>> START
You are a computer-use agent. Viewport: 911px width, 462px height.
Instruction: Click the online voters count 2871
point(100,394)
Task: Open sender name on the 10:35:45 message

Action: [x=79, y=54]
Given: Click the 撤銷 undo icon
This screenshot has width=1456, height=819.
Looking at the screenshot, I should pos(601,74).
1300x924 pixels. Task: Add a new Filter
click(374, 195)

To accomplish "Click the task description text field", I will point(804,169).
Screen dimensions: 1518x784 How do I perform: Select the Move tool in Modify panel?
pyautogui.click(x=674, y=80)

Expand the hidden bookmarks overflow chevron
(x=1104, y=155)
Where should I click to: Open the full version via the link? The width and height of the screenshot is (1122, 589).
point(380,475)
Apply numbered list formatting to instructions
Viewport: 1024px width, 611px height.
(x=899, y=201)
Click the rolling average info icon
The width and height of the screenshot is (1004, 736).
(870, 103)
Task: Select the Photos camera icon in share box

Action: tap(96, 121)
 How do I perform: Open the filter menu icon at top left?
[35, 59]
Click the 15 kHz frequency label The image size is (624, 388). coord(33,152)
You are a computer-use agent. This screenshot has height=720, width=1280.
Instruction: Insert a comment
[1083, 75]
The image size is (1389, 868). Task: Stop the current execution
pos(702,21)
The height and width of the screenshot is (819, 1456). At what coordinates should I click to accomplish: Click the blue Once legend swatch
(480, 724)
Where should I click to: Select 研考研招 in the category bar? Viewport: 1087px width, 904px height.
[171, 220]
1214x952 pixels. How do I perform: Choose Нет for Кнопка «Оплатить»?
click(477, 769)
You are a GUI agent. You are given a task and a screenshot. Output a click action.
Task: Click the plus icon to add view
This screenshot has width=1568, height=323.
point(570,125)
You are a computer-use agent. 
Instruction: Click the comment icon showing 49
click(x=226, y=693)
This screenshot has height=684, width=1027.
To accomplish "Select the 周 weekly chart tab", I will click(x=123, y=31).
>> END
Short task:
Arrange the lines above as a Markdown table with the columns Row and Line, numbering each row and omitting the blank lines.

Solved problem:
| Row | Line |
|---|---|
| 1 | You are a computer-use agent. Viewport: 911px width, 462px height. |
| 2 | Instruction: Click the online voters count 2871 |
| 3 | point(100,394) |
| 4 | Task: Open sender name on the 10:35:45 message |
| 5 | Action: [x=79, y=54] |
| 6 | Given: Click the 撤銷 undo icon |
| 7 | This screenshot has width=1456, height=819. |
| 8 | Looking at the screenshot, I should pos(601,74). |
| 9 | 1300x924 pixels. Task: Add a new Filter |
| 10 | click(374, 195) |
| 11 | To accomplish "Click the task description text field", I will point(804,169). |
| 12 | Screen dimensions: 1518x784 How do I perform: Select the Move tool in Modify panel? |
| 13 | pyautogui.click(x=674, y=80) |
| 14 | Expand the hidden bookmarks overflow chevron |
| 15 | (x=1104, y=155) |
| 16 | Where should I click to: Open the full version via the link? The width and height of the screenshot is (1122, 589). |
| 17 | point(380,475) |
| 18 | Apply numbered list formatting to instructions |
| 19 | Viewport: 1024px width, 611px height. |
| 20 | (x=899, y=201) |
| 21 | Click the rolling average info icon |
| 22 | The width and height of the screenshot is (1004, 736). |
| 23 | (870, 103) |
| 24 | Task: Select the Photos camera icon in share box |
| 25 | Action: tap(96, 121) |
| 26 |  How do I perform: Open the filter menu icon at top left? |
| 27 | [35, 59] |
| 28 | Click the 15 kHz frequency label The image size is (624, 388). coord(33,152) |
| 29 | You are a computer-use agent. This screenshot has height=720, width=1280. |
| 30 | Instruction: Insert a comment |
| 31 | [1083, 75] |
| 32 | The image size is (1389, 868). Task: Stop the current execution |
| 33 | pos(702,21) |
| 34 | The height and width of the screenshot is (819, 1456). At what coordinates should I click to accomplish: Click the blue Once legend swatch |
| 35 | (480, 724) |
| 36 | Where should I click to: Select 研考研招 in the category bar? Viewport: 1087px width, 904px height. |
| 37 | [171, 220] |
| 38 | 1214x952 pixels. How do I perform: Choose Нет for Кнопка «Оплатить»? |
| 39 | click(477, 769) |
| 40 | You are a GUI agent. You are given a task and a screenshot. Output a click action. |
| 41 | Task: Click the plus icon to add view |
| 42 | This screenshot has width=1568, height=323. |
| 43 | point(570,125) |
| 44 | You are a computer-use agent.  |
| 45 | Instruction: Click the comment icon showing 49 |
| 46 | click(x=226, y=693) |
| 47 | This screenshot has height=684, width=1027. |
| 48 | To accomplish "Select the 周 weekly chart tab", I will click(x=123, y=31). |